3.1. Climate Variables

The PCA showed that the first three PCs explained 58.04%, 11.58%, and 7.01% of the variance, respectively. PC1 was significantly correlated with several climatic variables, whereby the highest positive correlations were found for temperature-related variables such as air temperature 2 m above ground, vapor pressure, and growing degree days, and moderately negative correlations with precipitation-related climatic variables were found (Table S1). PC2 and PC3 were mainly correlated with climate variables related to more extreme conditions such as maximum and minimum temperature or number of cold days (Table S1). The regions were separated based on the climate data (Figure 2c).

3.2. Plant Height Increment

The mean plant height increment over all populations from planting to 2015 was 24.9 cm for the SEW region, 16.7 cm for HEW, and 13.0 cm for the AEW region. Height increment was significantly different between SEW and AEW (p < 0.01) and between SEW and HEW (p < 0.05), but not between HEW and AEW. Observed rank changes regarding plant height increment in the three regions (population–environment interactions) were not significant (p = 0.159) (Figure 3).
The coefficient of variation (CV) was significantly higher in the AEW region (mean: 0.619) and SEW region (mean: 0.613) compared to the HEW region (mean: 0.524) (Table S2). CV was not different between AEW and SEW. In addition, differences among populations within regions were not significant. Mean plant height increment from planting to 2015 ranged from 22.2 cm (S5 population) to 28.3 cm (H10_09 population) in the SEW region, from 14.2 cm (S5 population) to 18.6 cm (H10_09 population) in HEW, and 10.8 cm (H6 population) to 19.1 cm (A5_09 population; note that this value is based on ca. half the sample size of the other populations) in the AEW region (Figure 4). Data were available for height increment from planting to 2018 for the HEW region. There, height increment ranged from 18.6 cm (H10 population) to 24.9 cm (H10_09 population).

3.3. Plant Survival

Plant survival over all populations differed among regions and was 69.4% in SEW, 48.9% in HEW, and 32.5% in AEW in 2015. The differences in survival rates were significant between SEW and AEW as well as between SEW and HEW (p < 0.0001 and p < 0.05, respectively), but not between HEW and AEW. Rank changes of populations were observed for plant survival in the different regions (Figure 5). These population–environment interactions were highly significant (p < 0.0001).
Plant survival also differed among populations within regions (Figure 6). Based on ranks, local populations partly showed higher survival rates, but this trend was not significant. In SEW, survival ranged from 98.0% in the S9 population to 90.7% in the A5_09 population in 2013, from 86.9% (S9 population) to 70.3% (A5_09 population) in 2014, and from 76.1% (S5 population) to 55.3% (A5_09 population) in 2015. In the HEW region, it ranged from 94.4% (H10_09 population) to 83.0% (A5 population) in 2013, from 72.6% (A8 population) to 49.3% (A5 population) in 2014, and from 61.4% (A8 population) to 40.3% (A5 population) in 2015. Plant survival of the populations in the AEW region ranged from 96.8% (A8 population) to 85.4% (H10 population) in 2013, from 59.4% (A8 population) to 32.9% (S9 population) in 2014, and from 49.6% (A8 population) to 26.4% (S9 population) in 2015.

3.4. Correlation Analyses

Over all plots, plant survival was positively correlated with climate PC1 (ρ = 0.47) and plant height increment (ρ = 0.70). No correlations were found between climate PCs and plant height increment. Within regions, plant survival was positively correlated with plant increment (ρ = 0.77) in SEW and in HEW (ρ = 0.78). In the AEW region, no significant correlations were detected between plant survival and plant height increment.

4. Discussion

We investigated adaptive patterns of European beech in a large translocation experiment located in three widely separated regions in Germany. We found low population differentiation for plant survival and height increment, and no advantage of local populations. Instead, we found high phenotypic plasticity of the populations. This might help beech to cope with changing environmental conditions, at least in the short term.

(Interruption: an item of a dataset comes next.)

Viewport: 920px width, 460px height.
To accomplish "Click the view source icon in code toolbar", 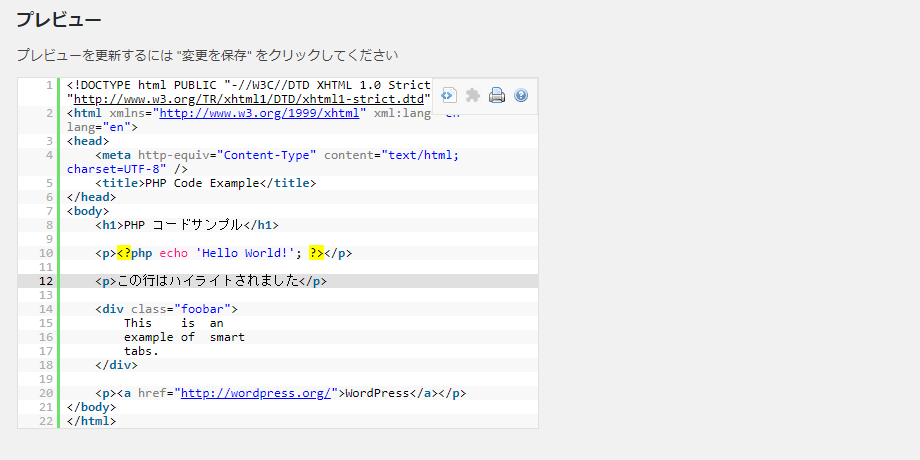I will coord(449,96).
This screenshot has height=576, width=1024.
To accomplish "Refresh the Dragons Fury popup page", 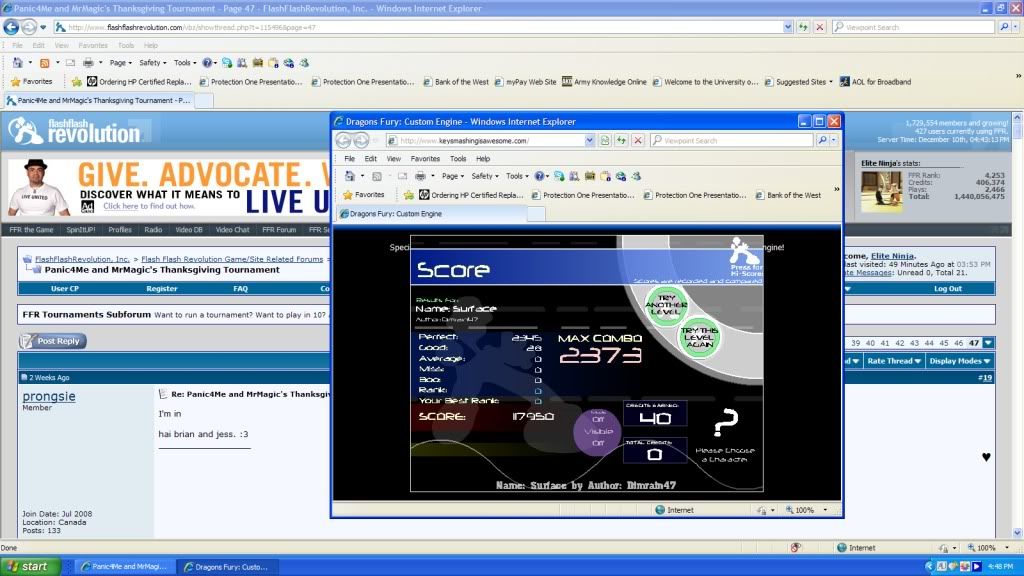I will (x=621, y=141).
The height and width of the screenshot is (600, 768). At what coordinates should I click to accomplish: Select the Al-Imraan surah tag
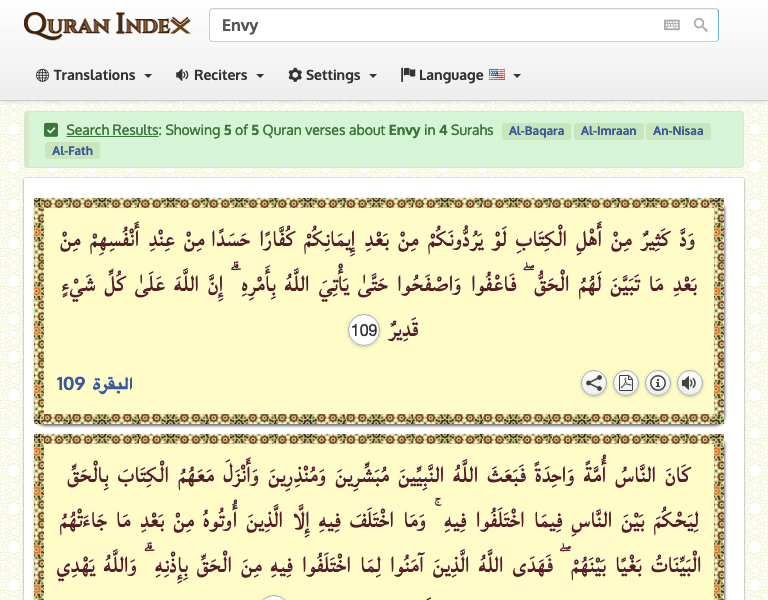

4.1. Lack of Local Adaptation

Only low differences in plant height increment and plant survival were detected among populations within the three study regions located in northeast, middle, and southwest Germany. Populations growing in their local environments did not show a better performance (i.e., higher plant increment, higher survival) compared to non-local populations. Looking only at ranks (Figure 5 and Figure 6), there is a tendency of higher survival of local populations. Nevertheless, these differences are not significant and population A8 shows a high survival in all three regions. This lack of clear patterns of local adaptation was unexpected considering the large differences in environmental conditions prevailing in the three study regions. Nevertheless, a lack of adaptation to drought has previously been found in beech populations from the same study regions [23]. In addition, in a previous study no clear adaptive patterns related to geography were found by analyzing bud burst timing of the same populations as in the present study in the part of the translocation experiment located in the HEW region [37]. Populations originating from different regions partly showed more similar mean bud burst timing than populations from the same region. For European beech, phenotypic plasticity was found to contribute more to trait variation than local adaptation [33], and hence, phenotypic plasticity (see below) might be more important than local adaptation in several regions. European beech shows a strong “natural” dominance in Central Europe, making it highly competitive against other tree species, and it can grow on a variety of different sites [51,52]. This may be partly due to high phenotypic plasticity, potentially leading to lower selective pressure for beech compared to other tree species, and hence, lower population differentiation in adaptive traits.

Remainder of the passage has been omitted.